━━ Given entries ━━
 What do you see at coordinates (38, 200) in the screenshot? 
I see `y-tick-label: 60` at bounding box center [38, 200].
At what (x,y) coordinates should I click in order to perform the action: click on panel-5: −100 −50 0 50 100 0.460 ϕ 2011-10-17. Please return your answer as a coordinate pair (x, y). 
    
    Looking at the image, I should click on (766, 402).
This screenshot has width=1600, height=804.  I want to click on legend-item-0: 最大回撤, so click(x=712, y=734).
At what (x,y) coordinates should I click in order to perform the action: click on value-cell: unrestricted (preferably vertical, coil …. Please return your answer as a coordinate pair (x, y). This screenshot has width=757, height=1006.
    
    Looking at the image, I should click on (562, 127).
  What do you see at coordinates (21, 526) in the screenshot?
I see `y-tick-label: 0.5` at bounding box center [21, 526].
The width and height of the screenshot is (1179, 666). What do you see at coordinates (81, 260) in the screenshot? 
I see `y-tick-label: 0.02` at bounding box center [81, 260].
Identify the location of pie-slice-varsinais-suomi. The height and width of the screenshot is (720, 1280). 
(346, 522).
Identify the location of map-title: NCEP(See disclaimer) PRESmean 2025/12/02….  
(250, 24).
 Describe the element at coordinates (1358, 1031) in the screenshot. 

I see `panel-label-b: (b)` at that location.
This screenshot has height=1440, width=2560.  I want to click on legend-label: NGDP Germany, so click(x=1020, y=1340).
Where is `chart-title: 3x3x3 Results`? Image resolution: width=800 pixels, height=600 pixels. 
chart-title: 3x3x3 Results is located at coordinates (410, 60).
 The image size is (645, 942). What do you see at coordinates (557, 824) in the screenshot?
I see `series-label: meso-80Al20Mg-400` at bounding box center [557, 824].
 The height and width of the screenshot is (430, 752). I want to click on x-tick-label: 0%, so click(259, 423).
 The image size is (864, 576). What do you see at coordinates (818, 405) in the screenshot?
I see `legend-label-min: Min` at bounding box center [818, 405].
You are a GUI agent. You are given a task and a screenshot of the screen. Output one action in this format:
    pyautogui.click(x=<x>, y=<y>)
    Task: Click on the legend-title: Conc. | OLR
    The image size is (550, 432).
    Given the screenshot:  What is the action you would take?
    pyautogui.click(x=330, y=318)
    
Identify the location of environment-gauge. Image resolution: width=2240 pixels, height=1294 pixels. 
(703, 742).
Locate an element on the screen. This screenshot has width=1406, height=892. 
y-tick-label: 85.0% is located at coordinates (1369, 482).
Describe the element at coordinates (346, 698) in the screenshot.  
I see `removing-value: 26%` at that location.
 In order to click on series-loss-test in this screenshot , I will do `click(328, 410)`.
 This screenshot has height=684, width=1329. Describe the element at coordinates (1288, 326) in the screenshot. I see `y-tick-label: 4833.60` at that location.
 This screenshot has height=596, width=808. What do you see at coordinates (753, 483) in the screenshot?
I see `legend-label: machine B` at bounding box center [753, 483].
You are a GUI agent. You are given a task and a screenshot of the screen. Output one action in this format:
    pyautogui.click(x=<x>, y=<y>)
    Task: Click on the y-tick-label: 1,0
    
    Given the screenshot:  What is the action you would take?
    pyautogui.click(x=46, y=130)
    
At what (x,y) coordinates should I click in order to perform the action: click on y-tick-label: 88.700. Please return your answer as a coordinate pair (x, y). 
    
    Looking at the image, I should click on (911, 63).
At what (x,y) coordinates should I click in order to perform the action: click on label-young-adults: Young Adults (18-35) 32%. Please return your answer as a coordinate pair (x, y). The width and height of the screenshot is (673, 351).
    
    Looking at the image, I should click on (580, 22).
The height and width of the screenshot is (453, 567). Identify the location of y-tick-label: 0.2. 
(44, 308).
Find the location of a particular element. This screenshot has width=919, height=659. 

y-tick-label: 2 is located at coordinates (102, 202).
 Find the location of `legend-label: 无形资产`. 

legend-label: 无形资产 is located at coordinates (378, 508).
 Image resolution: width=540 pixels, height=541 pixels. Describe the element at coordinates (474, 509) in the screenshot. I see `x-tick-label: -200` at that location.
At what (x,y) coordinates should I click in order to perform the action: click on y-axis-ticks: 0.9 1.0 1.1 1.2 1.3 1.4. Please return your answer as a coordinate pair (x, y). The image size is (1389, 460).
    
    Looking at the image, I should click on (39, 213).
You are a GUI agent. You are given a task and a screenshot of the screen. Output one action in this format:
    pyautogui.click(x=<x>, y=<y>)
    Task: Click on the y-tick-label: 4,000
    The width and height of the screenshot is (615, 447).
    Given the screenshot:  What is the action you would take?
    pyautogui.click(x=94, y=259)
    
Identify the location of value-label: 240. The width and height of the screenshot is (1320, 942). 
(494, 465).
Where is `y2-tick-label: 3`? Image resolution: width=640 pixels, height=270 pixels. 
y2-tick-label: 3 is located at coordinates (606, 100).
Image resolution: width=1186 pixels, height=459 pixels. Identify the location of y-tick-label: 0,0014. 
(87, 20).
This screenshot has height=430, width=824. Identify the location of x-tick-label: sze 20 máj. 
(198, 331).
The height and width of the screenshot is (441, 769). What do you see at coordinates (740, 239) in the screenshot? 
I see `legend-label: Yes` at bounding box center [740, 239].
━━━
** Work instructions **
Rewrite all of the records, replacing "Identify the location of" with "Locate" wherever it occurs and leaving everything else unchanged.

** Exercise result **
 What do you see at coordinates (38, 200) in the screenshot? 
I see `y-tick-label: 60` at bounding box center [38, 200].
At what (x,y) coordinates should I click in order to perform the action: click on panel-5: −100 −50 0 50 100 0.460 ϕ 2011-10-17. Please return your answer as a coordinate pair (x, y). 
    
    Looking at the image, I should click on (766, 402).
This screenshot has width=1600, height=804.  I want to click on legend-item-0: 最大回撤, so click(x=712, y=734).
At what (x,y) coordinates should I click in order to perform the action: click on value-cell: unrestricted (preferably vertical, coil …. Please return your answer as a coordinate pair (x, y). This screenshot has width=757, height=1006.
    
    Looking at the image, I should click on (562, 127).
  What do you see at coordinates (21, 526) in the screenshot?
I see `y-tick-label: 0.5` at bounding box center [21, 526].
The width and height of the screenshot is (1179, 666). What do you see at coordinates (81, 260) in the screenshot? 
I see `y-tick-label: 0.02` at bounding box center [81, 260].
Locate pie-slice-varsinais-suomi. The height and width of the screenshot is (720, 1280). 
(346, 522).
Locate map-title: NCEP(See disclaimer) PRESmean 2025/12/02….  
(250, 24).
 Describe the element at coordinates (1358, 1031) in the screenshot. 

I see `panel-label-b: (b)` at that location.
This screenshot has height=1440, width=2560.  I want to click on legend-label: NGDP Germany, so click(x=1020, y=1340).
Where is `chart-title: 3x3x3 Results`? Image resolution: width=800 pixels, height=600 pixels. 
chart-title: 3x3x3 Results is located at coordinates (410, 60).
 The image size is (645, 942). What do you see at coordinates (557, 824) in the screenshot?
I see `series-label: meso-80Al20Mg-400` at bounding box center [557, 824].
 The height and width of the screenshot is (430, 752). I want to click on x-tick-label: 0%, so click(259, 423).
 The image size is (864, 576). What do you see at coordinates (818, 405) in the screenshot?
I see `legend-label-min: Min` at bounding box center [818, 405].
You are a GUI agent. You are given a task and a screenshot of the screen. Output one action in this format:
    pyautogui.click(x=<x>, y=<y>)
    Task: Click on the legend-title: Conc. | OLR
    The image size is (550, 432).
    Given the screenshot:  What is the action you would take?
    pyautogui.click(x=330, y=318)
    
Locate environment-gauge. Image resolution: width=2240 pixels, height=1294 pixels. 
(703, 742).
Locate an element on the screen. This screenshot has width=1406, height=892. 
y-tick-label: 85.0% is located at coordinates (1369, 482).
Describe the element at coordinates (346, 698) in the screenshot.  
I see `removing-value: 26%` at that location.
 In order to click on series-loss-test in this screenshot , I will do `click(328, 410)`.
 This screenshot has height=684, width=1329. Describe the element at coordinates (1288, 326) in the screenshot. I see `y-tick-label: 4833.60` at that location.
 This screenshot has height=596, width=808. What do you see at coordinates (753, 483) in the screenshot?
I see `legend-label: machine B` at bounding box center [753, 483].
You are a GUI agent. You are given a task and a screenshot of the screen. Output one action in this format:
    pyautogui.click(x=<x>, y=<y>)
    Task: Click on the y-tick-label: 1,0
    
    Given the screenshot:  What is the action you would take?
    pyautogui.click(x=46, y=130)
    
At what (x,y) coordinates should I click in order to perform the action: click on y-tick-label: 88.700. Please return your answer as a coordinate pair (x, y). 
    
    Looking at the image, I should click on (911, 63).
At what (x,y) coordinates should I click in order to perform the action: click on label-young-adults: Young Adults (18-35) 32%. Please return your answer as a coordinate pair (x, y). The width and height of the screenshot is (673, 351).
    
    Looking at the image, I should click on (580, 22).
The height and width of the screenshot is (453, 567). Locate y-tick-label: 0.2. 
(44, 308).
Find the location of a particular element. This screenshot has width=919, height=659. 

y-tick-label: 2 is located at coordinates (102, 202).
 Find the location of `legend-label: 无形资产`. 

legend-label: 无形资产 is located at coordinates (378, 508).
 Image resolution: width=540 pixels, height=541 pixels. Describe the element at coordinates (474, 509) in the screenshot. I see `x-tick-label: -200` at that location.
At what (x,y) coordinates should I click in order to perform the action: click on y-axis-ticks: 0.9 1.0 1.1 1.2 1.3 1.4. Please return your answer as a coordinate pair (x, y). The image size is (1389, 460).
    
    Looking at the image, I should click on (39, 213).
You are a GUI agent. You are given a task and a screenshot of the screen. Output one action in this format:
    pyautogui.click(x=<x>, y=<y>)
    Task: Click on the y-tick-label: 4,000
    The width and height of the screenshot is (615, 447).
    Given the screenshot:  What is the action you would take?
    pyautogui.click(x=94, y=259)
    
Locate value-label: 240. The width and height of the screenshot is (1320, 942). 
(494, 465).
Where is `y2-tick-label: 3`? Image resolution: width=640 pixels, height=270 pixels. 
y2-tick-label: 3 is located at coordinates (606, 100).
Image resolution: width=1186 pixels, height=459 pixels. Locate y-tick-label: 0,0014. 
(87, 20).
This screenshot has height=430, width=824. Locate x-tick-label: sze 20 máj. 
(198, 331).
The height and width of the screenshot is (441, 769). What do you see at coordinates (740, 239) in the screenshot? 
I see `legend-label: Yes` at bounding box center [740, 239].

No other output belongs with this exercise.